ACTIVITY: When you transcribe the entries below, keep the wording exact and omit the pictures.
☆ ☆ ☆ ☆
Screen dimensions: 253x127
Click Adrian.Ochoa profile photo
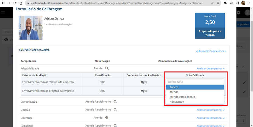coord(30,28)
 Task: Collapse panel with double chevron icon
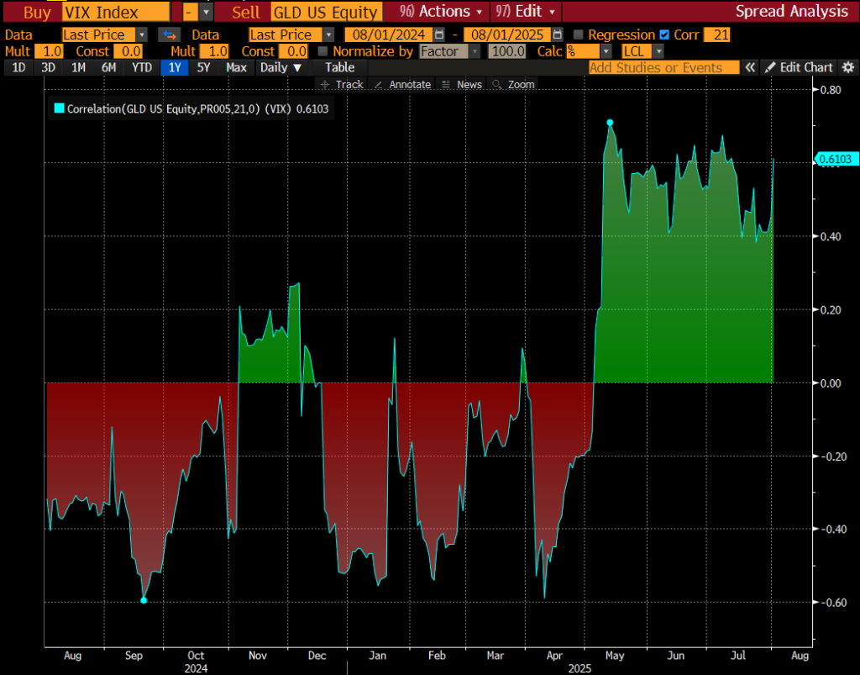pyautogui.click(x=750, y=67)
☆ ☆ ☆ ☆
SOLUTION:
Screen dimensions: 253x127
Click Adrian.Ochoa profile photo
coord(30,28)
 Task: Collapse panel with double chevron icon
pyautogui.click(x=750, y=67)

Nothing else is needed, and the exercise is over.